Mantener la lengua catalana ha sido difícil, en parte por el menosprecio que recibe en España, donde hay quien insulta el uso de una lengua.

Por Andrew Davis*

En la columna publicada en Excélsior el 14 de noviembre, titulada “El ridículo catalán”, el señor Luis F. Lozano Olivares sostenía que la identidad catalana ha “degenerado” en un sentimiento de superioridad frente al resto. Esta apreciación errónea se podría atribuir o bien a una animadversión frontal a lo catalán que bebe de una agenda política o —como prefiero pensar— a la ignorancia de quien desconoce el centenario periplo de una sociedad modélica que —como él mismo dice— “está llena de gente trabajadora y buena y donde hay una lengua que han tratado de mantener sobre viento y marea”.

 Sí, mantener la lengua catalana ha sido difícil, en parte por el menosprecio que recibe en España, donde hay quien insulta el uso de una lengua ausente en el imaginario colectivo español. El catalán no sólo no se promueve en España, sino que es objeto de acoso jurídico bajo el pretexto de que en Cataluña se somete a los estudiantes a una inmersión lingüística que los perjudica en el aprendizaje del castellano. Este argumento es absolutamente falso, según constatan los estudios de eficiencia docente elaborados por el mismo gobierno español.

 El señor Lozano Olivares habla despectivamente de “esa identidad histórica exagerada que crea una realidad artificial”. No hay nada artificial en la voluntad de millones de catalanes de expresarse libre y pacíficamente sobre su futuro. Ante posturas cerriles sería preferible tomar como referencia el reconocimiento del derecho a la autodeterminación recogido en el artículo 89 de la Constitución mexicana, que no sólo refleja la historia del México independiente, sino que también ha guiado la actuación internacional de México durante más de 100 años.

 Este reconocimiento brilla por su ausencia en un gobierno español que ha declinado sentarse a la mesa ante las reiteradas peticiones de diálogo expresadas por el Gobierno de Cataluña durante años. Peticiones que el articulista interpreta comparando a quien pide hablar, el presidente catalán Artur Mas, con un “demagogo latinoamericano que se equivocó de lugar de nacimiento… alguien que apesta políticamente”.

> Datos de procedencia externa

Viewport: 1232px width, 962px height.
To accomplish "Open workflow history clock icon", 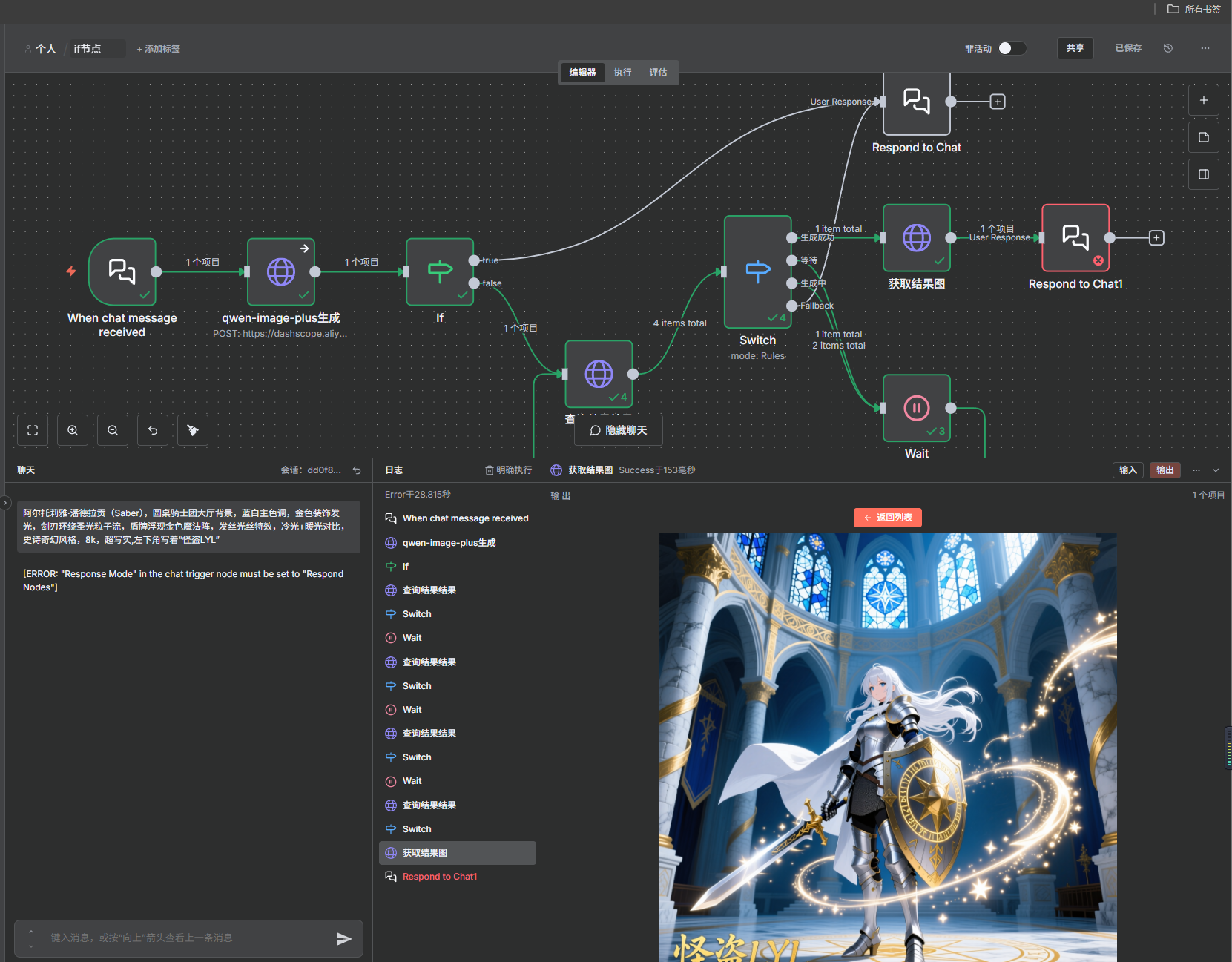I will [1167, 48].
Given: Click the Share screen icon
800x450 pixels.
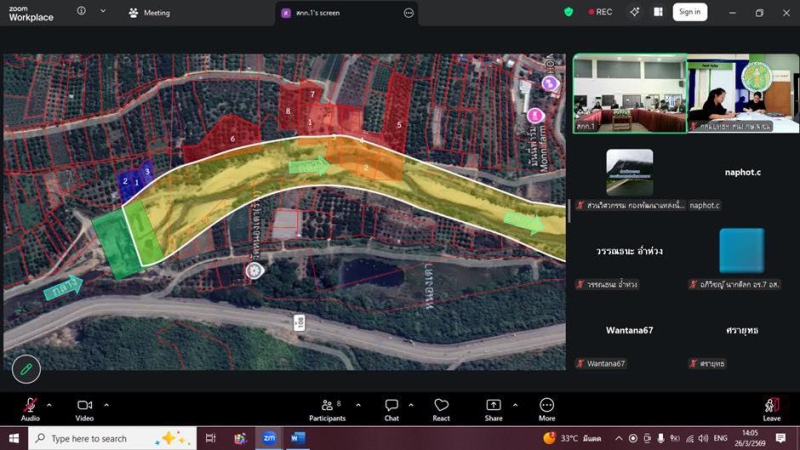Looking at the screenshot, I should click(494, 405).
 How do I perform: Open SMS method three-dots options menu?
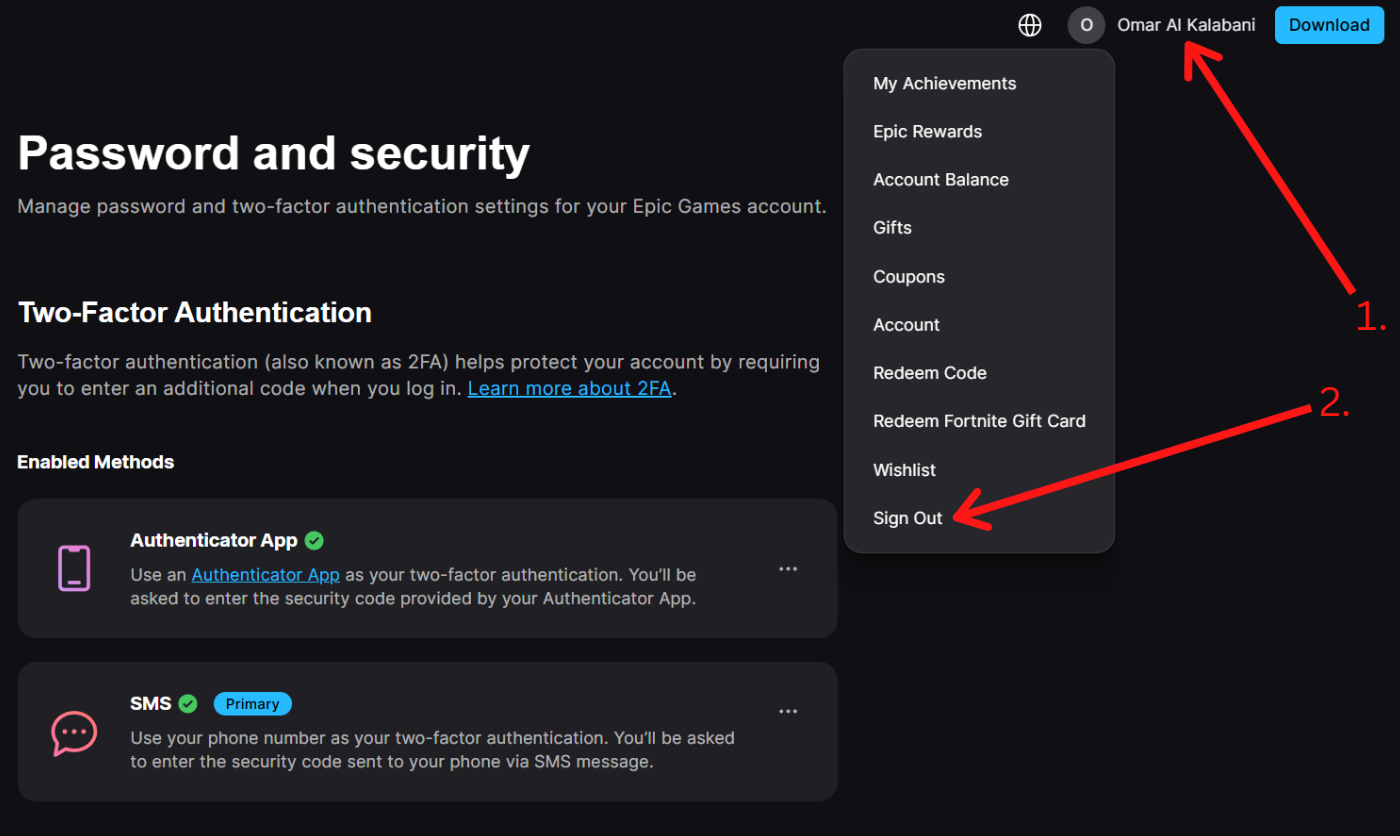pyautogui.click(x=788, y=712)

 Insultar nunca resuelve los problemas, es mejor hablar para encontrar soluciones. En este caso, el tono y el contenido del insulto vincula al articulista con el modelo que declina resolver las discrepancias mediante la alta política y prefiere judicializar la voluntad de un pueblo. Escuchar la voz emanada de los votos y trasladarla a la negociación con los adversarios políticos es un ejercicio de responsabilidad que nada tiene que ver con creerse diferentes o mejores al resto. Lo que sí sería un ridículo catalán, sería no atender estas responsabilidades.